Until very recently, especially in the masculine realm of certain cultures, it was considered a weakness to talk about your personal problems. Remember Mr. Banks from Mary Poppins? One keeps it to oneself. At most, one discusses it with their partner, with someone very, very close... And if one had to go to the psychologist, the shrink, well, discreetly, out of embarrassment to admit it, as if it implied that we were poorly programmed, that we
Today, however, talking about mental health, practicing mindfulness, or going to a mental health specialist has become generalized and normalized. We're not ashamed to say that we're in therapy. We've humanized ourselves in that sense.
So, I insist, why don't we show ourselves as we truly are on social media?
Some are already doing it. Very few still. Not doing so, ladies and gentlemen, is lying. Or rather, hiding part of reality. And by hiding it, we convey an idyllic image, an image that doesn't reflect the truth, an image that doesn't represent you. Our avatars on LinkedIn, Instagram, or the current network, are false, they are an idyllic projection. It's what we would like to be. But, welcome to the real world: we are both sides of the coin, and denying one of the faces on social media is detrimental to health.
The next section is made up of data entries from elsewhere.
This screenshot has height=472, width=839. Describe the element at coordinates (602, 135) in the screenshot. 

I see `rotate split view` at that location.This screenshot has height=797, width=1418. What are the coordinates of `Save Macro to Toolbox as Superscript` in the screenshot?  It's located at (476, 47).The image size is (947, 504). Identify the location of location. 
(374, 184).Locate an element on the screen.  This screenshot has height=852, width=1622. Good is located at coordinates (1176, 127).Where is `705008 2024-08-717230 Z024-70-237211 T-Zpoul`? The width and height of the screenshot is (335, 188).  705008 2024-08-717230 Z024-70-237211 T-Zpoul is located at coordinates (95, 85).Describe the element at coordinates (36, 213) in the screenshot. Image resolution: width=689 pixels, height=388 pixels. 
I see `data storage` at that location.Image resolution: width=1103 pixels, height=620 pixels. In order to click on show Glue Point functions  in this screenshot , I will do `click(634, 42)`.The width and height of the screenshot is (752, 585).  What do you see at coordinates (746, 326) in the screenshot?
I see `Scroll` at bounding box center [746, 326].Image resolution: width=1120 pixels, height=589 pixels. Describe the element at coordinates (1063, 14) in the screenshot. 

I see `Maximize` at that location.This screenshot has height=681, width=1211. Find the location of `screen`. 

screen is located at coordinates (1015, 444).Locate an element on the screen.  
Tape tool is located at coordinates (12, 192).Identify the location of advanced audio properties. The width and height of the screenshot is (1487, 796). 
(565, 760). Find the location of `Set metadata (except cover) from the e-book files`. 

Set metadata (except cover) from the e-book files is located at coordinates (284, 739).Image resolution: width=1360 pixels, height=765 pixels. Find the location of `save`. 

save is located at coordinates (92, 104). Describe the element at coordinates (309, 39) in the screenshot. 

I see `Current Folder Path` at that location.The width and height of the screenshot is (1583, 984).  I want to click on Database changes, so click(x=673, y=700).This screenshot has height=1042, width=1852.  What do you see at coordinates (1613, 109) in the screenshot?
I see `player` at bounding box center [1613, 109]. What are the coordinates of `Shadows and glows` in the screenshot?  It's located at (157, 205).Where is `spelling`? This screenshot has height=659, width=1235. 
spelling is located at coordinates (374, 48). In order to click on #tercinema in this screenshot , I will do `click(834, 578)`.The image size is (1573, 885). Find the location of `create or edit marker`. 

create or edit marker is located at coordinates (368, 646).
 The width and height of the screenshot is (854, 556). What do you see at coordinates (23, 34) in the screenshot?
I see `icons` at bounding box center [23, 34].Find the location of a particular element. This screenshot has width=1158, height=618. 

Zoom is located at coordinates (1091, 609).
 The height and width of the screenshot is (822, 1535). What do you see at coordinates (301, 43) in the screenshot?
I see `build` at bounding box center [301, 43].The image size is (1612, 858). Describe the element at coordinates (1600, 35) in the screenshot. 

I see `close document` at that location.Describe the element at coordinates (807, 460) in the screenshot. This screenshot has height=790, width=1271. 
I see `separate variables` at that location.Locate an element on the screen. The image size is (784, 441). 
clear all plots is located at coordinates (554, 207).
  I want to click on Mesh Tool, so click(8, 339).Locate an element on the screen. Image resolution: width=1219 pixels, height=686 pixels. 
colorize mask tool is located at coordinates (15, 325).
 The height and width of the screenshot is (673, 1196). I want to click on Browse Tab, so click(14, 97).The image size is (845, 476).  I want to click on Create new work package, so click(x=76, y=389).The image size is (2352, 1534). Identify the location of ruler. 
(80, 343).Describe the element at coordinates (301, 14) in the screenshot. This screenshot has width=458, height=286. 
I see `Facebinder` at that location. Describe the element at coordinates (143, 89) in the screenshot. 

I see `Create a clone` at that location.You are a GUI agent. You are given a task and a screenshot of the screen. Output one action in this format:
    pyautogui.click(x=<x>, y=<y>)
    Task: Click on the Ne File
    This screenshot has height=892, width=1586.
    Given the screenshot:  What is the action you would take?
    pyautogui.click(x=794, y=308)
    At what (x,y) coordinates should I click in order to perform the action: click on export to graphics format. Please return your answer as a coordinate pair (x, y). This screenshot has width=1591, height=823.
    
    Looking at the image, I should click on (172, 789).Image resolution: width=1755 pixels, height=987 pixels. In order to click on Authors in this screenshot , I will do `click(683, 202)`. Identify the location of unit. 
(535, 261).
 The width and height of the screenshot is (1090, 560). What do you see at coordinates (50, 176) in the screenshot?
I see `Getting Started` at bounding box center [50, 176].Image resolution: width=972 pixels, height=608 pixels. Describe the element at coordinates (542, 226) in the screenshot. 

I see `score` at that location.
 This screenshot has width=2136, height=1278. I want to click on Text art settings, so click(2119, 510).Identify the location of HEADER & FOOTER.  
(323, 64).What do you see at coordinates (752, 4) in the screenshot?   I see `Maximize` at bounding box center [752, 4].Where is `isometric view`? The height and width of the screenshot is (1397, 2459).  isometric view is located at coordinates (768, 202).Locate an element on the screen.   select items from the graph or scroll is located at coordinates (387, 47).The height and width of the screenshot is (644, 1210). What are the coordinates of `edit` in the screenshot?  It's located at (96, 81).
The potential risk is enormous because if we all do this, that is, if we all hide what we don't want to show or are ashamed to show, we are denying a part of reality that is intrinsic to ourselves, our families, our companies, and our lives.
By believing that this false reality is possible (which it isn't), social media becomes a harmful place. We convince ourselves that perfection is possible and we get frustrated when we don't achieve it.
A good friend of mine who works as a psychiatrist told me that people don't want to accept suffering as part of life. They want to avoid it at all costs, and when it arrives, as it always does, they don't have the tools to manage it. The great meditation gurus already know this: it's not about avoiding pain, but about accepting it, being aware of it. That is meditation: being aware of ourselves and our surroundings.
Therefore, the sooner we follow these two steps, the better it will go for us:
1.- Let's accept that suffering is part of our lives.
2.- Let's be vulnerable: don't be afraid to share it.
And as if it were a paradoxical mystery, that vulnerability will make us precisely more mature, stronger, more resilient.
I started this story by opening up, by telling how hard it's been for me as an entrepreneur. That, some time ago, would have embarrassed me, perhaps stemming from a toxic mindset. Not today. Because I know I'm not saying anything new. We all suffer without exception. It's just that we don't talk about it.
It's necessary to open up and tell the truth as it is because that makes us human, giving a more complete and accurate picture of ourselves. In addition to being an act of honesty, others will feel identified and won't collapse believing they are alone. They aren't. We just aren't being honest.
If we're going to continue on social media. If we want the next generations to be in a healthy environment, let's be smart, let's do it in a way that benefits us all, without projecting unrealistic, idyllic, and harmful images to project ourselves into. Let social media be a reflection of who we are, let them be real human networks.